Show every line below where "computer" can be found.

Start of Data supplied

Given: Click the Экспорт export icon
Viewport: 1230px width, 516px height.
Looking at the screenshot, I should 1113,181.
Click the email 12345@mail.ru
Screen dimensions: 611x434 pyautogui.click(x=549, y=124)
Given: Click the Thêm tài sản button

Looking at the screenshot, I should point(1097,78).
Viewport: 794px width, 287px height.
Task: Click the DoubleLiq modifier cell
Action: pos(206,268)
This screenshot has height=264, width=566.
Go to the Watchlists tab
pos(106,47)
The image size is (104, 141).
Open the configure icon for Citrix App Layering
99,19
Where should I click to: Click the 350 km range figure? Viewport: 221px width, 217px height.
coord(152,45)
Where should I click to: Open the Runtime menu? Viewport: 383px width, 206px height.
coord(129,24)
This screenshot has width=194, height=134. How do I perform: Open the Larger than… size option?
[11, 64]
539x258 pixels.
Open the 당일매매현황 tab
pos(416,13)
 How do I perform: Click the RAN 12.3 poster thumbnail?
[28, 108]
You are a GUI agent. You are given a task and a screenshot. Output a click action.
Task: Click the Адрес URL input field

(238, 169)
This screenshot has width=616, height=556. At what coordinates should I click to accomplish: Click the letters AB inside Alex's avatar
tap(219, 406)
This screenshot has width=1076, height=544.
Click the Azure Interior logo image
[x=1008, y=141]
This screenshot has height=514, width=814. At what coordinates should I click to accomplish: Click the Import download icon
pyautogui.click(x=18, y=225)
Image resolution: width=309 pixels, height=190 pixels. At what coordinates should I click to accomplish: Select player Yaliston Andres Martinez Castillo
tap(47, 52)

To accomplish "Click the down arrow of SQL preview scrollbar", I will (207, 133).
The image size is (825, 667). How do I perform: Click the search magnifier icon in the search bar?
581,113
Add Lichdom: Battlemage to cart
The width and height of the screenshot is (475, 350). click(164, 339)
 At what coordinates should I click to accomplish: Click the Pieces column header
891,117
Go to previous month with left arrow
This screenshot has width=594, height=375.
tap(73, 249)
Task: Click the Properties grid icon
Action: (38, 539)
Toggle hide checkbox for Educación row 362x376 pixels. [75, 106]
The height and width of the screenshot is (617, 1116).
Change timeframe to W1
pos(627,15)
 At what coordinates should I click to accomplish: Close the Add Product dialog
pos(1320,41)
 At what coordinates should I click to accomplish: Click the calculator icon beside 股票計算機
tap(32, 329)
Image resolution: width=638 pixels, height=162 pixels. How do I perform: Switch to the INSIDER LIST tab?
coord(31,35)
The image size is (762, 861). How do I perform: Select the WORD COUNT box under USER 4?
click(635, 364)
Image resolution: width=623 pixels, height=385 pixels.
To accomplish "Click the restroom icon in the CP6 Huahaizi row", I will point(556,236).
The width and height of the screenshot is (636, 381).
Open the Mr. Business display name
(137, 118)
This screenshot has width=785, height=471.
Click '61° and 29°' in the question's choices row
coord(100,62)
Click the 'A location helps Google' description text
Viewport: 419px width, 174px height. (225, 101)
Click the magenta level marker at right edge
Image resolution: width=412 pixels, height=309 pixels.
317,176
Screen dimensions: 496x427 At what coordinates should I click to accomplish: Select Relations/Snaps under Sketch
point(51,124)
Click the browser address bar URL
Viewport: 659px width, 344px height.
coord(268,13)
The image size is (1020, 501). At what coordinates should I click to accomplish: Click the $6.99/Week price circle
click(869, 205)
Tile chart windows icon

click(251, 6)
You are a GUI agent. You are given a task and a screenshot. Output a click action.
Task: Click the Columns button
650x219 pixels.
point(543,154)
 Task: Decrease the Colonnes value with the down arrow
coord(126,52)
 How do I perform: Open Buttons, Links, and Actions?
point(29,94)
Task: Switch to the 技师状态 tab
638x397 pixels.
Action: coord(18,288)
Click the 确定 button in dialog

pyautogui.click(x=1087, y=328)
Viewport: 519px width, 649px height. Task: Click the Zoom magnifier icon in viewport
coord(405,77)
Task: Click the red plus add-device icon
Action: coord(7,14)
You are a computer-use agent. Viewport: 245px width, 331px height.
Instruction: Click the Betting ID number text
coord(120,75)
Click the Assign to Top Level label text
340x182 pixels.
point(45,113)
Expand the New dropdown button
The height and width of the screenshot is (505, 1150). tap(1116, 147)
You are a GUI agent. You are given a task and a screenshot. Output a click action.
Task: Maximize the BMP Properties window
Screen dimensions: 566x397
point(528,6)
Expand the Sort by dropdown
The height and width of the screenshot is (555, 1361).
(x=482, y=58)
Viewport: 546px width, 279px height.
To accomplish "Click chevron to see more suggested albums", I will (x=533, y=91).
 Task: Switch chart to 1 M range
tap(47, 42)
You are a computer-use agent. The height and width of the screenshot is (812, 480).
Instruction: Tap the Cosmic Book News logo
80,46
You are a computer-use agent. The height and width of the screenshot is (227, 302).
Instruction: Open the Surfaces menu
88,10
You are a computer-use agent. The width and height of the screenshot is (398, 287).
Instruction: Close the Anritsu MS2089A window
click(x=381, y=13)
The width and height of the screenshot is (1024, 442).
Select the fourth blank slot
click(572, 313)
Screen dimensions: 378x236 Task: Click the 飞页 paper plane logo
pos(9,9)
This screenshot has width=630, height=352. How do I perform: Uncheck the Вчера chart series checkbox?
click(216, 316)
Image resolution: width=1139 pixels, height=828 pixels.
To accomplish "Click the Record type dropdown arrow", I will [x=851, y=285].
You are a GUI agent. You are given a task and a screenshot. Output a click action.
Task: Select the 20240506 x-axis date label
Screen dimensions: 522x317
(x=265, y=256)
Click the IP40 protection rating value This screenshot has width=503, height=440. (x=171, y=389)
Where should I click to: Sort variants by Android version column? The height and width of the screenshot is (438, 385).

End of Data supplied

** Completed exercise **
You are a computer-use agent. Viewport: 245px width, 331px height.
You are a computer-use agent. The height and width of the screenshot is (812, 480).
You are a computer-use agent. The height and width of the screenshot is (227, 302).
You are a computer-use agent. The width and height of the screenshot is (398, 287).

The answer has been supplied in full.